Conclusion. These data reveal a positive relationship between DSME duration and utilization of some diabetes clinical care services.
Diabetes has many debilitating and lethal consequences, including kidney failure, nontraumatic lower-extremity amputations, blindness, heart disease, and stroke. According to data from the National Health Interview Survey from January to June 2013, the prevalence of diagnosed diabetes was 9.3% among U.S. adults ≥18 years of age (1). Because of the increasing prevalence of diabetes, disease management is becoming increasingly important to improve the health and well-being of people with diabetes and to minimize the disease’s impact on the health care system. Diabetes-related costs are enormous. In 2012, direct medical costs associated with diabetes in the United States were $176 billion and indirect costs were $69 billion. Overall, the direct medical costs for people with diagnosed diabetes are more than twice those of people without diabetes (2).
In response to this national epidemic, Healthy People 2020’s strategic framework for improving the nation’s health includes diabetes self-management education (DSME) as one of its diabetes-related objectives (3,4). DSME is a collaborative effort between people with or at risk for diabetes and diabetes educators. The goal is to increase the knowledge and skills of people with diabetes to help them successfully self-manage the disease (5). In 2011, a joint American Association of Diabetes Educators/American Diabetes Association task force convened to update the National Standards for Diabetes Self-Management Education. Much of the work of this task force involved updating infrastructure, data collection, evaluation, and program coordination standards. Standard 6 addresses DSME curriculum content, but DSME duration recommendations are not included in the recommendations outlined by this standard (6).

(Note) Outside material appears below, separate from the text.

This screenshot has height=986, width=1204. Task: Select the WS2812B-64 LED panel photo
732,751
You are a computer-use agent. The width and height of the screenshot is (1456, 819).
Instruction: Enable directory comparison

Studies show that effective diabetes self-management significantly reduces both complications and health care costs (4,7–9). In a Florida-specific study, the authors found that receiving DSME is positively associated with receiving more comprehensive diabetes clinical care (10).
Whereas DSME has been repeatedly shown to increase awareness of recommended diabetes services and is associated with receiving higher levels of comprehensive clinical care, much less is known about the association between time spent receiving DSME (DSME duration) and diabetes self-management and clinical service utilization outcomes (11,12). A few articles have been published examining the relationship between DSME duration and diabetes-related outcomes. One study of insurance billing records showed a dose-response relationship between the number of DSME encounters (0–2 or more) and the proportion of patients complying with A1C and lipid panel testing recommendations (11). This study did not use a representative sample and only examined those receiving DSME from accredited programs versus those who did not receive DSME. In a meta-analysis of randomized clinical trials, the authors found that additional contact time between a participant and an educator resulted in a greater decrease in A1C (13). The meta-analysis did not examine health care utilization patterns stratified by patient-educator contact time.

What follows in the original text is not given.